* [The problem]:
The records that follow must be transcribed in full, without any change.
───── Supplied data ─────
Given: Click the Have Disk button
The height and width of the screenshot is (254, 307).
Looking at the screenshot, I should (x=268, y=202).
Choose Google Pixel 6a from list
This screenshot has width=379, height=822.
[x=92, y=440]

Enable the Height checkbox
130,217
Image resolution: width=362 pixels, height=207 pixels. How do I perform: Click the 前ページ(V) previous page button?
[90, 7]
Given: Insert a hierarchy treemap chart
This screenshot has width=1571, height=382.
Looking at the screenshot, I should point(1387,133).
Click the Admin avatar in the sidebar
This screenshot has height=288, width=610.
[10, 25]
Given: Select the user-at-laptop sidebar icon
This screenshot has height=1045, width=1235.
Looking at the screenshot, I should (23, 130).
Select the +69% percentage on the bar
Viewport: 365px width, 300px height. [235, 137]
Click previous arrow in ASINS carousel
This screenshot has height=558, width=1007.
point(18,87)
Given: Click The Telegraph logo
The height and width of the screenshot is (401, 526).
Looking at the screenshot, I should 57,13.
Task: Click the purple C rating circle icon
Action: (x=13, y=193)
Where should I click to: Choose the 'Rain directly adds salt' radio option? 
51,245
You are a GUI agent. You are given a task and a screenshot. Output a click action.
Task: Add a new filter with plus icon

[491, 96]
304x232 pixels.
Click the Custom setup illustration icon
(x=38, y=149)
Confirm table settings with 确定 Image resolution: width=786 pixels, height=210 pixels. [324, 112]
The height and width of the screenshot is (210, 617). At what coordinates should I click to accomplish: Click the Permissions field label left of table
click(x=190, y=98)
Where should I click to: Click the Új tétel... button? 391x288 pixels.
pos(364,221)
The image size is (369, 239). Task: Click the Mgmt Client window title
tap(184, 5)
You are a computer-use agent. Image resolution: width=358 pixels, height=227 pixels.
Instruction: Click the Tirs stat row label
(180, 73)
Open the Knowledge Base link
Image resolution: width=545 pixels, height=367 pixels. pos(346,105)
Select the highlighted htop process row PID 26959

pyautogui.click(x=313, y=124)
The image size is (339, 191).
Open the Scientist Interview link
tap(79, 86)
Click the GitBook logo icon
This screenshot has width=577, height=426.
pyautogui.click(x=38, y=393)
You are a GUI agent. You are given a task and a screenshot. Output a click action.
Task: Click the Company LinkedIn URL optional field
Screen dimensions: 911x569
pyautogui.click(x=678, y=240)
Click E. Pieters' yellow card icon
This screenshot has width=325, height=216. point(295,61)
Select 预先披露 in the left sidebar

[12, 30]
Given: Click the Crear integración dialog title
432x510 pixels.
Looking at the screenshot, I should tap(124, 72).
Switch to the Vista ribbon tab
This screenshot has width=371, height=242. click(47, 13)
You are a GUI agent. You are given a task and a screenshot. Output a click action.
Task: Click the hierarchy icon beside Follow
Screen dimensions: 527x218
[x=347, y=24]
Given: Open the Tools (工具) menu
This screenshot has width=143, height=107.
─────
* [Result of the task]:
Given: Click the Have Disk button
The height and width of the screenshot is (254, 307).
Looking at the screenshot, I should (x=268, y=202).
Choose Google Pixel 6a from list
This screenshot has width=379, height=822.
[x=92, y=440]

Enable the Height checkbox
130,217
Image resolution: width=362 pixels, height=207 pixels. How do I perform: Click the 前ページ(V) previous page button?
[90, 7]
Given: Insert a hierarchy treemap chart
This screenshot has width=1571, height=382.
Looking at the screenshot, I should point(1387,133).
Click the Admin avatar in the sidebar
This screenshot has height=288, width=610.
[10, 25]
Given: Select the user-at-laptop sidebar icon
This screenshot has height=1045, width=1235.
Looking at the screenshot, I should (23, 130).
Select the +69% percentage on the bar
Viewport: 365px width, 300px height. [235, 137]
Click previous arrow in ASINS carousel
This screenshot has height=558, width=1007.
point(18,87)
Given: Click The Telegraph logo
The height and width of the screenshot is (401, 526).
Looking at the screenshot, I should 57,13.
Task: Click the purple C rating circle icon
Action: (x=13, y=193)
Where should I click to: Choose the 'Rain directly adds salt' radio option? 
51,245
You are a GUI agent. You are given a task and a screenshot. Output a click action.
Task: Add a new filter with plus icon

[491, 96]
304x232 pixels.
Click the Custom setup illustration icon
(x=38, y=149)
Confirm table settings with 确定 Image resolution: width=786 pixels, height=210 pixels. [324, 112]
The height and width of the screenshot is (210, 617). At what coordinates should I click to accomplish: Click the Permissions field label left of table
click(x=190, y=98)
Where should I click to: Click the Új tétel... button? 391x288 pixels.
pos(364,221)
The image size is (369, 239). Task: Click the Mgmt Client window title
tap(184, 5)
You are a computer-use agent. Image resolution: width=358 pixels, height=227 pixels.
Instruction: Click the Tirs stat row label
(180, 73)
Open the Knowledge Base link
Image resolution: width=545 pixels, height=367 pixels. pos(346,105)
Select the highlighted htop process row PID 26959

pyautogui.click(x=313, y=124)
The image size is (339, 191).
Open the Scientist Interview link
tap(79, 86)
Click the GitBook logo icon
This screenshot has width=577, height=426.
pyautogui.click(x=38, y=393)
You are a GUI agent. You are given a task and a screenshot. Output a click action.
Task: Click the Company LinkedIn URL optional field
Screen dimensions: 911x569
pyautogui.click(x=678, y=240)
Click E. Pieters' yellow card icon
This screenshot has width=325, height=216. point(295,61)
Select 预先披露 in the left sidebar

[12, 30]
Given: Click the Crear integración dialog title
432x510 pixels.
Looking at the screenshot, I should tap(124, 72).
Switch to the Vista ribbon tab
This screenshot has width=371, height=242. click(47, 13)
You are a GUI agent. You are given a task and a screenshot. Output a click action.
Task: Click the hierarchy icon beside Follow
Screen dimensions: 527x218
[x=347, y=24]
Given: Open the Tools (工具) menu
This screenshot has width=143, height=107.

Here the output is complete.